Kerry's 330 GT Restoration

Fuel Tank

I had the radiator shop put the fuel tank into their dip tank to clean off all of the old undercoating and paint.  When it came back, there were some surface rust areas to address, but overall it was just about ready for painting.  A little scraping, some wire brush work and an application of Rust Mort (professional version of naval jelly) to convert any leftover rust and I was ready.  I also vacuumed out any loose pieces inside of the tank by using the hole for the fuel sender and a lot of shaking.

Here everything is masked and it's hanging from a wire so I can paint it all at once without having to worry about any marks left from the supports.

After the tank was painted, I let it hang for a day to make sure that the paint was quite hard.  Installing the tank involves quite a bit of pushing and prodding so I wanted to minimize the damage to the paint.

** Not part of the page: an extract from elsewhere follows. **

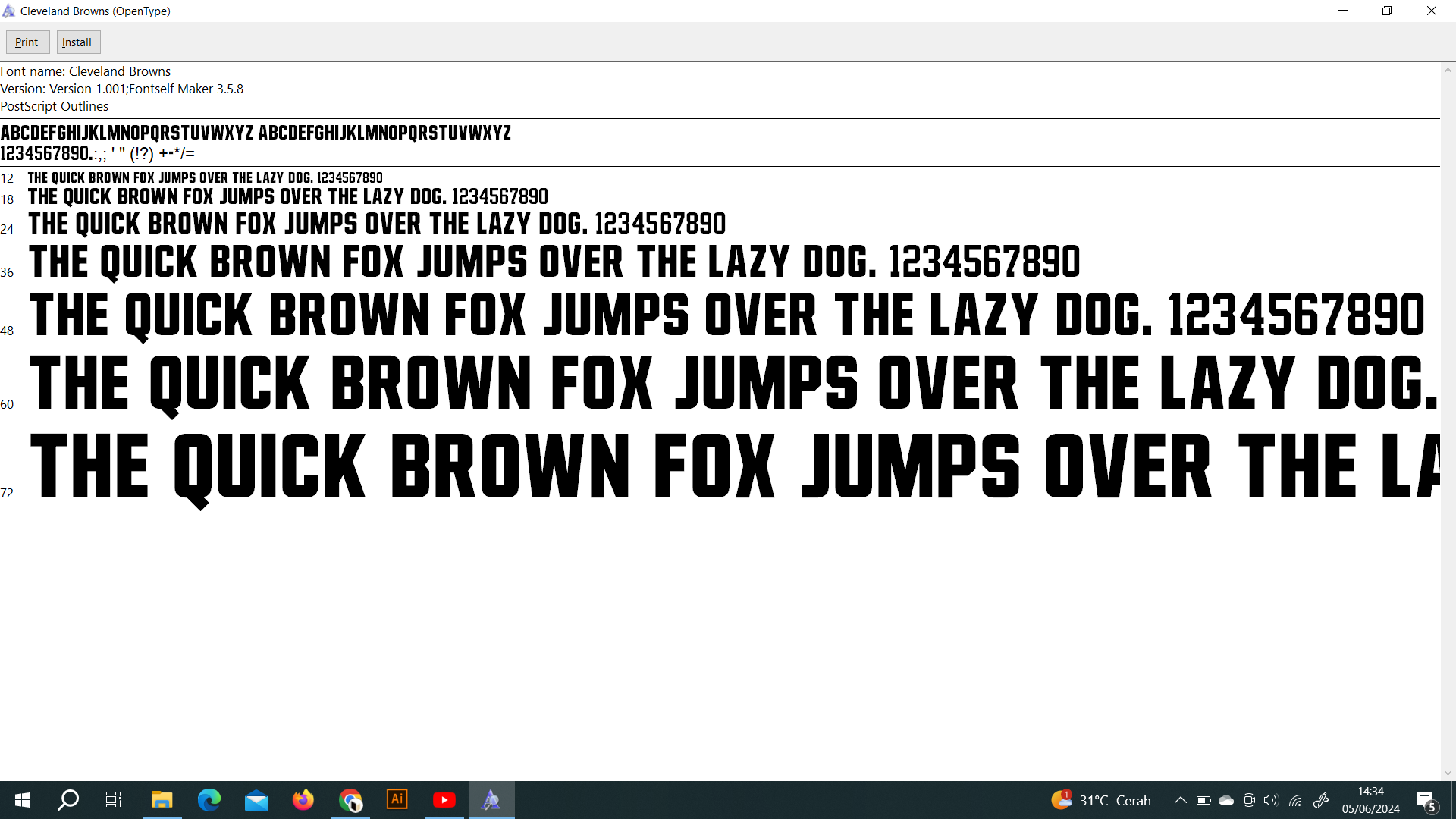
Task: Open the taskbar Search icon
Action: click(x=68, y=800)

The radiator shop removed the filler and fuel return tube from my old tank and put them in the correct place on the new tank.  Then they removed the old Series 1 filler and patched the hole with a piece of sheet brass.

Filler and Fuel Return Tubing
(safety wired together)
Patch over old filler location

Installing the tank is convoluted.  The back of the car body has to be quite a ways in the air.  I usually support the car by putting jack stands under the axle hubs with a piece of wood to protect the splines.  This keeps the stress identical to having the wheels on.  However that pushes up the differential and body together and my jack stands won't hold the body up high enough for the gas tank to clear.  So I lift the body separately with the garage jack on the left side near the rear jack hole.  Because of the fuel filler tube, the left side of the tank has to go up first until the filler clears the frame.  Having the left side of the body up higher is sufficient to allow this.  This would be the opposite for a Series 1 car with the filler on the right side.  After the tank is aligned correctly and above the frame, then I use the garage jack to lift the tank up to where the flanges are near the bolts.  I put a piece of wood with a large hole for the drain plug to protect the bottom of the tank and to even out the stress on the tank.

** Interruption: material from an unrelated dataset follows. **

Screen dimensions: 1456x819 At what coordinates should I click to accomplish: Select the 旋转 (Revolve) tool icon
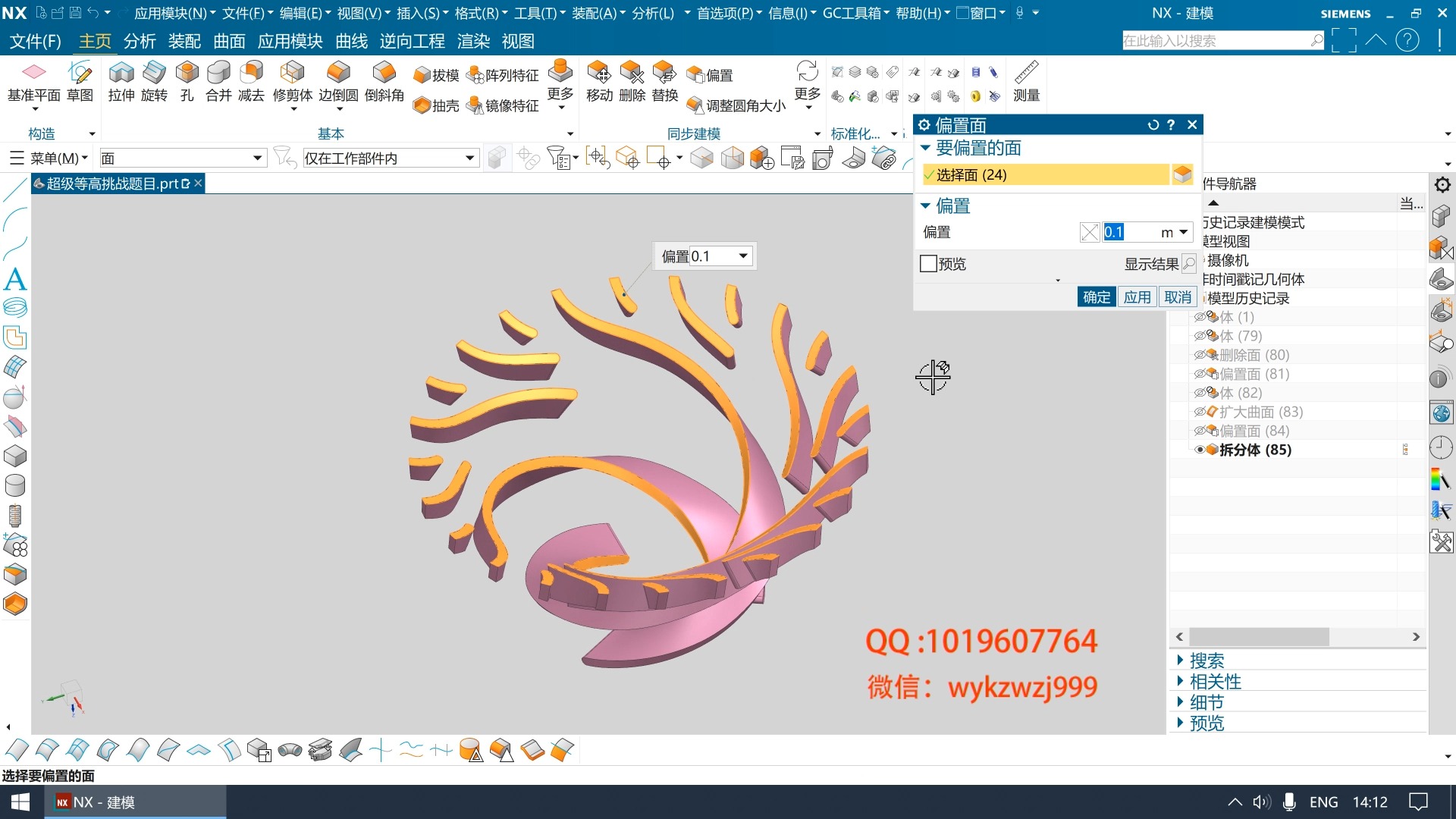[x=154, y=74]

Once in place, the tank is held by four bolts, 8 rubber spacers (3/8" thick each), large washers, castellated nuts and cotter pins.  The rubber spaces are on both sides of the flange on the fuel tank.  The bolts are hard to hold onto as the heads have little access to them.  I found that using a crowfoot wrench and a short extension would let me hold the bolt tight while I tightened or loosened the nut from the bottom.  The bolts are put in place in the frame and the upper set of rubber spacers are put on them before installing the tank.  It's good if the rubber spacers fit tight on the bolts as that will help prevent the bolts from being pushed up when the tank is raised into place.

The final steps are to connect the wiring (actually this is done while the tank is being raised since the connections are on the top of the tank), hoses, fuel pickup and drain plug.

Fuel pickup tube and hose

Drain plug with safety wire

Now that everything is back together, I put the fuel that I drained out back into the tank.  So far, no leaks.  The acid test will be when I fill it full the first time.  Right now, with only 3 or 4 gallons in it, everything looks fine.  So I'll put the exhaust pipes back in place, head down to the Costco gas station and keep my fingers crossed.  I know I'm paranoid about the tank leaking, but after all of the problems with the last one, I have a right to be.

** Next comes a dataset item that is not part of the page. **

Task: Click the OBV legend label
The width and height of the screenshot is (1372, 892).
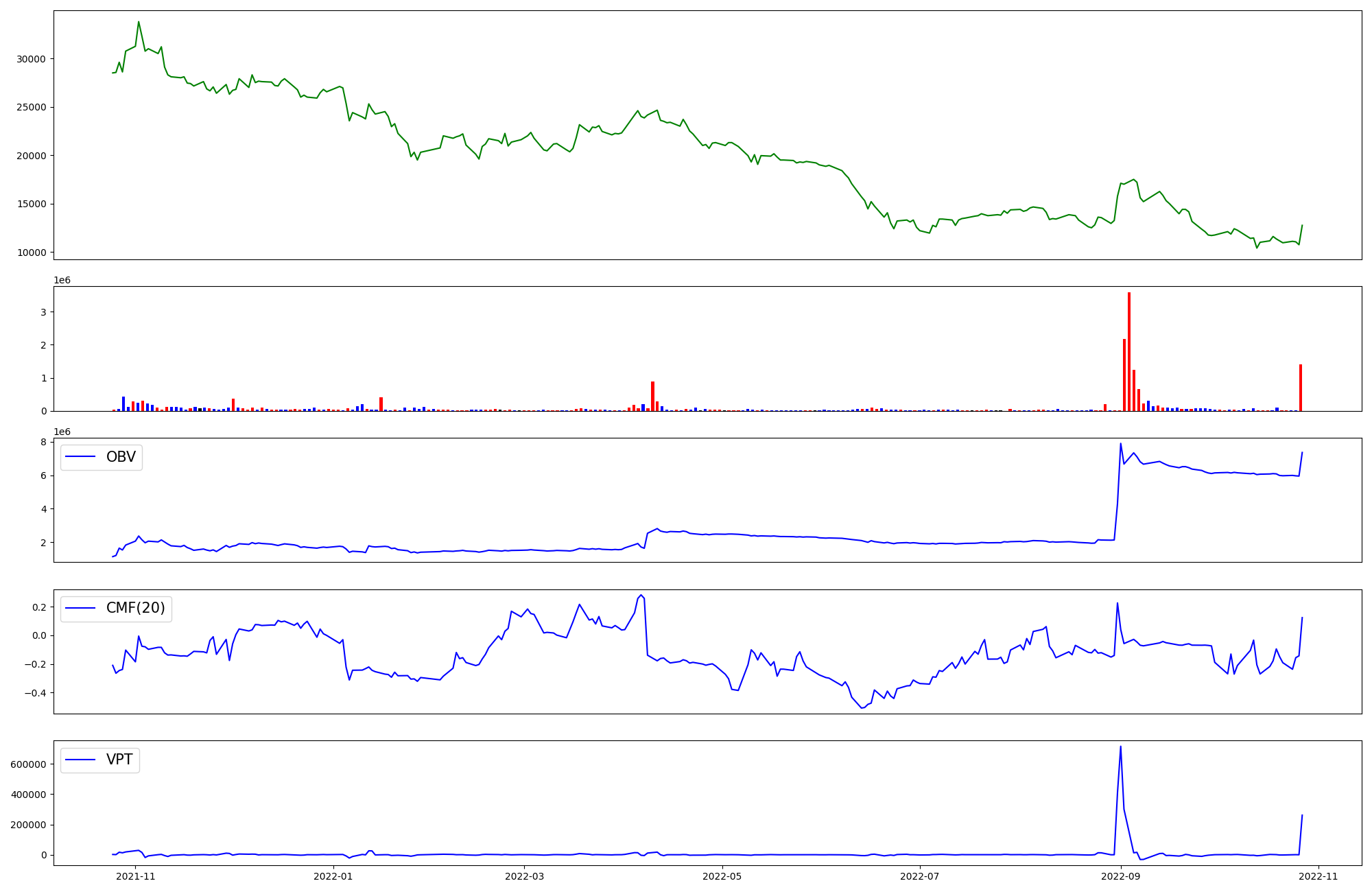Action: tap(121, 457)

A quick update, with 10 gallons of fuel, no leaks!

When I did all of this work on the fuel tank, I wasn't able to find the right castellated nuts (8x1.0mm fine thread).  So I had used some regular nuts that I cut slots in to act as a castellated nut.  This worked, but regular nuts aren't as thick as castellated ones are.  With my work on the PF coupe, I needed a number of fine thread castellated nuts for the suspension, so I ended up with some extra that are right for the fuel tank.  I had the 330 on the lift to change bumper end pads, so used this opportunity to swap the nuts too.  Here you can see the differences between real ones and what I made along with the final installation.